Following consultation with her ministers, Grand Duchess Charlotte decided to abandon the palace. Accompanied by her husband, Prince Felix, her mother, Dowager Grand Duchess Marie Anne, and members of the Grand-Ducal suite, she departed for the border village of Redange. After a brief stop, her party crossed the border at 07:45. Meanwhile, Hereditary Grand Duke Jean and two of his sisters, accompanied by an aide-de-camp, Guillaume Konsbruck, were to wait at the border for confirmation of occupation. Around 08:00 the prime minister and his entourage passed over the border before making contact with French troops at Longlaville. Last minute telephone calls with Luxembourg City revealed the capital to be completely surrounded.

Charlotte's party was able to link up with the government motorcade at Longwy. Meanwhile, Jean's party's car was strafed by a German aircraft while stopped at a cafe. Near Esch, the group was delayed by a German roadblock, and they escaped when their chauffeur drove straight through the soldiers. The party ultimately joined Charlotte and the Grand Ducal government at Sainte-Menehould.

At 08:00, elements of the French 3rd Light Cavalry Division under General Petiet, supported by the 1st Spahi Brigade under Colonel Jouffault and the 2nd company of the 5th Armoured Battalion, crossed the southern border to conduct a probe of German forces; these units later retreated behind the Maginot Line. Five Spahis were killed. British Air Marshal Arthur Barratt, impatient with the reluctance of the French Air Force to conduct air strikes, ordered a flight of Fairey Battle bombers from the 226 Squadron to attack German tank columns. They went unescorted and encountered heavy anti-aircraft fire. Most were damaged by flak but managed to escape. One received a direct hit and crashed near Bettendorf. German soldiers pulled the three injured crew from the burning wreckage, one of whom later died in a local hospital.

The Grand Ducal Gendarmerie resisted the German troops, but to little avail; the capital city was occupied before noon. The Gendarmerie chain of command in the south was thrown into disarray by the influx of refugees and the arrival of German and French troops. Most gendarmes escorted refugees over the border, while some abandoned their posts and fled to France. Total Luxembourgish casualties amounted to six gendarmes and one soldier wounded, while 22 soldiers (six officers and 16 non-commissioned officers) and 54 gendarmes were captured.

By the evening of 10 May 1940, most of the country, with the exception of the south, was occupied by German forces. More than 90,000 civilians fled from the canton of Esch-sur-Alzette as a consequence of the advance. 47,000 evacuated to France, joining the Exodus of refugees from Belgium and Northern France. Another 45,000 poured into the central and northern part of Luxembourg.

==Aftermath==
On 11 May the Grand Ducal government reached Paris and installed itself in the Luxembourg legation. Fearing German aerial attack and finding the small facilities unsuitable, the government moved further south, first to Fontainebleau, and then Poitiers. It later moved to Portugal and the United Kingdom, before finally settling in Canada for the duration of the war. In exile, Charlotte became an important symbol of national unity. Her eldest son and heir, Jean, volunteered for the British Army in 1942. The only official representative left behind was Albert Wehrer, head of the Ministry of State Affairs, as well as the 41 deputies.

By the end of May, Wehrer and several high ranking functionaries established a provisional "Administrative Commission" to govern Luxembourg in lieu of the Grand Ducal family and the other ministers.
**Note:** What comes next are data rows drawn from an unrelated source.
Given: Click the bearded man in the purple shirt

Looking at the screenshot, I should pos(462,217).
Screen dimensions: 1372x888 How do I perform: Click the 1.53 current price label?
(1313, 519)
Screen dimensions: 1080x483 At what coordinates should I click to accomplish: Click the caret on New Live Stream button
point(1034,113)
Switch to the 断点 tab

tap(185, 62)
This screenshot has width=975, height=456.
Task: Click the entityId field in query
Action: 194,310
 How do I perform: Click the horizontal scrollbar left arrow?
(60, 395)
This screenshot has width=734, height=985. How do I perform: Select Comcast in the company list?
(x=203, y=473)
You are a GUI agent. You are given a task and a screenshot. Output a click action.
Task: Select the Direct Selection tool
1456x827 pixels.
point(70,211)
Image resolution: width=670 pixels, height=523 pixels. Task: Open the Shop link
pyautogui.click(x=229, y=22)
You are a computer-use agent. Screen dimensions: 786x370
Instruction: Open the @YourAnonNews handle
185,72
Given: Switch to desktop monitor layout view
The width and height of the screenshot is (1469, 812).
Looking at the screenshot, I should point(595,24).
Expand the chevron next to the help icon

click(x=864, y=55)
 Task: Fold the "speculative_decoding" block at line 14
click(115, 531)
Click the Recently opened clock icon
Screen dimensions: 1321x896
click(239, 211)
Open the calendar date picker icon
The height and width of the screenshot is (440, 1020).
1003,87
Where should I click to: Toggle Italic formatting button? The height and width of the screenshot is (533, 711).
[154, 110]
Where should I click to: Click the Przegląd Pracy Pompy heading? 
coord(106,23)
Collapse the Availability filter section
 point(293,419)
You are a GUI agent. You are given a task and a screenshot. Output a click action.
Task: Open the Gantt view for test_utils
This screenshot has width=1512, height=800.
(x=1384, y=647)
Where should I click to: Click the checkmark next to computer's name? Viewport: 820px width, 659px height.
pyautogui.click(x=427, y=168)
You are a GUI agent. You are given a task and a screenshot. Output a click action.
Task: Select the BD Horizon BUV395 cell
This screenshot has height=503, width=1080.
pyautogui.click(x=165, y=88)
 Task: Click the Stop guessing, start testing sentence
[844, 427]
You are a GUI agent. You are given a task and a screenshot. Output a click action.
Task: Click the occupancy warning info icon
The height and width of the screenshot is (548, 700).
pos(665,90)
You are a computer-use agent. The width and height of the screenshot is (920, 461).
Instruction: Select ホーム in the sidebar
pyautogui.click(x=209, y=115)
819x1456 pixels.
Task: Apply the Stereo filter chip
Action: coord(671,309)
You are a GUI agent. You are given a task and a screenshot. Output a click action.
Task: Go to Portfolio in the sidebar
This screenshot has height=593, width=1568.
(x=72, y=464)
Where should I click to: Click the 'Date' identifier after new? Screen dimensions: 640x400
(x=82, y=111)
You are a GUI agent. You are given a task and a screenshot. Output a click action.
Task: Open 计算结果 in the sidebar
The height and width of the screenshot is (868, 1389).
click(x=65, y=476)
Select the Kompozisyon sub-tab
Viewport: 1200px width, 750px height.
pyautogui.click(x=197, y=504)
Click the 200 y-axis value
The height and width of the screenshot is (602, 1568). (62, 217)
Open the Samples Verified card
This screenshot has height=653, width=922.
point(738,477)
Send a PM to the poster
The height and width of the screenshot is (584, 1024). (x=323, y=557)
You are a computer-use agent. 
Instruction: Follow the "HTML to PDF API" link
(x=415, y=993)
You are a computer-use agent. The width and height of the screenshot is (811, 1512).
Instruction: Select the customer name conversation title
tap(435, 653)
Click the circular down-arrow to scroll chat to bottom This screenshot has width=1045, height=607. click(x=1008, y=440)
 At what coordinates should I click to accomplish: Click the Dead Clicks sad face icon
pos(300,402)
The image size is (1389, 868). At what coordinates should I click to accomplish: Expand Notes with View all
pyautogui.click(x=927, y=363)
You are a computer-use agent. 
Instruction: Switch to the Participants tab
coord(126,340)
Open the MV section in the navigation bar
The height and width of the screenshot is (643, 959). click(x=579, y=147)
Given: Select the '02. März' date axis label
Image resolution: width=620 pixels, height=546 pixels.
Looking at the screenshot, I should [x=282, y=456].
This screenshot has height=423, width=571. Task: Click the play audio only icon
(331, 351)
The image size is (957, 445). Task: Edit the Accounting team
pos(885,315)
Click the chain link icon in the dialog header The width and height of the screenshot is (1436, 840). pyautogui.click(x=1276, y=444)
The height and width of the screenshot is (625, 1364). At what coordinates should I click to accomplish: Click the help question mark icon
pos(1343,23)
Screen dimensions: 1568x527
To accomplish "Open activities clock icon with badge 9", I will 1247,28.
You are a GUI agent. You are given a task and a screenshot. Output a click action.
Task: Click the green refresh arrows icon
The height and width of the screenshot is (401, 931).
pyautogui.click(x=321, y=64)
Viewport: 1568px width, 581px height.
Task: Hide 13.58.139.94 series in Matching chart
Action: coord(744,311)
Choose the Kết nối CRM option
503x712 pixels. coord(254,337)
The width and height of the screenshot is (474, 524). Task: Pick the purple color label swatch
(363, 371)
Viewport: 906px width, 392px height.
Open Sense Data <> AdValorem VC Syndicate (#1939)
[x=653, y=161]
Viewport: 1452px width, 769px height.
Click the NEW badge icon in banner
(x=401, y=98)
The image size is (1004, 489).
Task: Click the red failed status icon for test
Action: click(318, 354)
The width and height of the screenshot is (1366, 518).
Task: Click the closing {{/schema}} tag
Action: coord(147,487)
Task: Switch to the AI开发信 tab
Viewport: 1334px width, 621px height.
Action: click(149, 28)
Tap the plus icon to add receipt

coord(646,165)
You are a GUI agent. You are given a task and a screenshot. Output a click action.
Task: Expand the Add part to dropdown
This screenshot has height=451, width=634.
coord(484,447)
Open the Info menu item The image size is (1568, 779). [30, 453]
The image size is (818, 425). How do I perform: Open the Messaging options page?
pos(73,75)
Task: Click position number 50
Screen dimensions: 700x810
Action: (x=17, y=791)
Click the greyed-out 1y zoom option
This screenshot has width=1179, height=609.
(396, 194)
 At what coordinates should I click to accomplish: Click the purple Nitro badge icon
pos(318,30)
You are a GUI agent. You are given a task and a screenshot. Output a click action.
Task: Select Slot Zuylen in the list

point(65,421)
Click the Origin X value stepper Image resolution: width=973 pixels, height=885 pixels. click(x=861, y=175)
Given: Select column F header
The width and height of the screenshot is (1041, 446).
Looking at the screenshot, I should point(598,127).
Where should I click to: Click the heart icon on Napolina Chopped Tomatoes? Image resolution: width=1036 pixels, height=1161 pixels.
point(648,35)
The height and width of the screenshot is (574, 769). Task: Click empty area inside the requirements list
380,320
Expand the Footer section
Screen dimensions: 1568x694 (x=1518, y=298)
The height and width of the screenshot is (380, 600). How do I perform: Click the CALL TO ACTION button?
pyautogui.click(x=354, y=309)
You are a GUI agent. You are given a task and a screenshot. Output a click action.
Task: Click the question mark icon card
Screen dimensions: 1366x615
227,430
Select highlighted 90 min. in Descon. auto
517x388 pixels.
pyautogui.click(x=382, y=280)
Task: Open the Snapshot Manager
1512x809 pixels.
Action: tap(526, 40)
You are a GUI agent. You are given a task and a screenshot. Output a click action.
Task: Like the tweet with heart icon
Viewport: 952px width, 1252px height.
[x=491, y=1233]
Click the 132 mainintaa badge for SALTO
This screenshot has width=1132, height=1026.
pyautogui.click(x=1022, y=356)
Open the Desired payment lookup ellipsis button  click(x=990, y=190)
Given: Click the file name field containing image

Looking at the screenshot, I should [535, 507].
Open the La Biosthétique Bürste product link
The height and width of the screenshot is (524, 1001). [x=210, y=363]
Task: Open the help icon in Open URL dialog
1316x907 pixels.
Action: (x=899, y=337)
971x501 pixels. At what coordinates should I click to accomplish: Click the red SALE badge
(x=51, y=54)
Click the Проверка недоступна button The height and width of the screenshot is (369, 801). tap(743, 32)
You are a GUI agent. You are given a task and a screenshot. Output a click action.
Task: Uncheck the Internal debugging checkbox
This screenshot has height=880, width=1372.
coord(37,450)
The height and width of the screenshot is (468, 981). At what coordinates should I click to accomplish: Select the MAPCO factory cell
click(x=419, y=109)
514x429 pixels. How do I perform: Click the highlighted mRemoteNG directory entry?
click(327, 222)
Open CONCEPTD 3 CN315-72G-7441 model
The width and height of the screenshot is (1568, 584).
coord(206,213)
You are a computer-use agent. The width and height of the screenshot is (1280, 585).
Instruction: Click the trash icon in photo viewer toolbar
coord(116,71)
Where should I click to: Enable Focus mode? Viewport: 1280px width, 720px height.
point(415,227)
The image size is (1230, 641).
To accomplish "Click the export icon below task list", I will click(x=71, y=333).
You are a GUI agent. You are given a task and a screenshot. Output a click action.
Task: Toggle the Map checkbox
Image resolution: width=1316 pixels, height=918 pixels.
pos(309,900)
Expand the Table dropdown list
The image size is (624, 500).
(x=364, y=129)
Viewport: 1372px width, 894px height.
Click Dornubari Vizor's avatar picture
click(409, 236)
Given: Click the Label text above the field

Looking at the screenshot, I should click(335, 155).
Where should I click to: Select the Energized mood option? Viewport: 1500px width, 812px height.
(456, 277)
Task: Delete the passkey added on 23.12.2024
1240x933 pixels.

Wehrer retained the Ministry of State Affairs and assumed responsibility for Foreign Relations and Justice; Jean Metzdorf held the portfolios for Interior, Transportation, and Public Works; Joseph Carmes managed Finance, Labour, and Public Health; Louis Simmer oversaw Education, and Mathias Pütz directed Agriculture, Viticulture, Commerce, and Industry.

In the days after the invasion Luxembourgish officers walked about the capital freely, though the regular soldiers were mostly confined to their barracks. Colonel Speller was briefly incarcerated by the Gestapo, though he was later released under close supervision.